Data items
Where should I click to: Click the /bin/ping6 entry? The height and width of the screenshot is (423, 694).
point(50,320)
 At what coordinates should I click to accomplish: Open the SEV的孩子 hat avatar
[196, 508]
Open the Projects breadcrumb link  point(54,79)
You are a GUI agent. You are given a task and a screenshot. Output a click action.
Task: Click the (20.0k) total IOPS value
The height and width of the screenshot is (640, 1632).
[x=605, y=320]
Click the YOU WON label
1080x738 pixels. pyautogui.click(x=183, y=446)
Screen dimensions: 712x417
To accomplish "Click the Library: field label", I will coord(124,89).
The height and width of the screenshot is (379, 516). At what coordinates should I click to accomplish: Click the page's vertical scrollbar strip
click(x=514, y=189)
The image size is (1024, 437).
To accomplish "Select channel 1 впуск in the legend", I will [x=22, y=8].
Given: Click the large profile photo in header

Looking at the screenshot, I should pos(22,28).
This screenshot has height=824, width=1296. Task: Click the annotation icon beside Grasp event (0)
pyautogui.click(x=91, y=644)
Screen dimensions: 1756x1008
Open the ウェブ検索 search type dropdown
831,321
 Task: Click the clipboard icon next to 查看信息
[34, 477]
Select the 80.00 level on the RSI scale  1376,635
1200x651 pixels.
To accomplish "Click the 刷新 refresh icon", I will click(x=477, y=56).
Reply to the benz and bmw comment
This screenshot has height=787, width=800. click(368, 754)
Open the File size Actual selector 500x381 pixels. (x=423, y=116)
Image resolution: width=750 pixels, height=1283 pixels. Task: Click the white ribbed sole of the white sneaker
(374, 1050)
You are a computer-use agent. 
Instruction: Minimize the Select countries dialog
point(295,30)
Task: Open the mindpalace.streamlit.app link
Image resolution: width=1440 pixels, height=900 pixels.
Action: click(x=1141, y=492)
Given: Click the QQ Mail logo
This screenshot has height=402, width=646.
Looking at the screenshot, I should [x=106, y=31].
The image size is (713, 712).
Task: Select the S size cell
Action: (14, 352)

Task brief:
Exact copies of all entries are what's needed here.

Task result:
Where should I click to: Click the /bin/ping6 entry? The height and width of the screenshot is (423, 694).
point(50,320)
 At what coordinates should I click to accomplish: Open the SEV的孩子 hat avatar
[196, 508]
Open the Projects breadcrumb link  point(54,79)
You are a GUI agent. You are given a task and a screenshot. Output a click action.
Task: Click the (20.0k) total IOPS value
The height and width of the screenshot is (640, 1632).
[x=605, y=320]
Click the YOU WON label
1080x738 pixels. pyautogui.click(x=183, y=446)
Screen dimensions: 712x417
To accomplish "Click the Library: field label", I will coord(124,89).
The height and width of the screenshot is (379, 516). At what coordinates should I click to accomplish: Click the page's vertical scrollbar strip
click(x=514, y=189)
The image size is (1024, 437).
To accomplish "Select channel 1 впуск in the legend", I will [x=22, y=8].
Given: Click the large profile photo in header

Looking at the screenshot, I should pos(22,28).
This screenshot has height=824, width=1296. Task: Click the annotation icon beside Grasp event (0)
pyautogui.click(x=91, y=644)
Screen dimensions: 1756x1008
Open the ウェブ検索 search type dropdown
831,321
 Task: Click the clipboard icon next to 查看信息
[34, 477]
Select the 80.00 level on the RSI scale  1376,635
1200x651 pixels.
To accomplish "Click the 刷新 refresh icon", I will click(x=477, y=56).
Reply to the benz and bmw comment
This screenshot has height=787, width=800. click(368, 754)
Open the File size Actual selector 500x381 pixels. (x=423, y=116)
Image resolution: width=750 pixels, height=1283 pixels. Task: Click the white ribbed sole of the white sneaker
(374, 1050)
You are a computer-use agent. 
Instruction: Minimize the Select countries dialog
point(295,30)
Task: Open the mindpalace.streamlit.app link
Image resolution: width=1440 pixels, height=900 pixels.
Action: click(x=1141, y=492)
Given: Click the QQ Mail logo
This screenshot has height=402, width=646.
Looking at the screenshot, I should [x=106, y=31].
The image size is (713, 712).
Task: Select the S size cell
Action: (14, 352)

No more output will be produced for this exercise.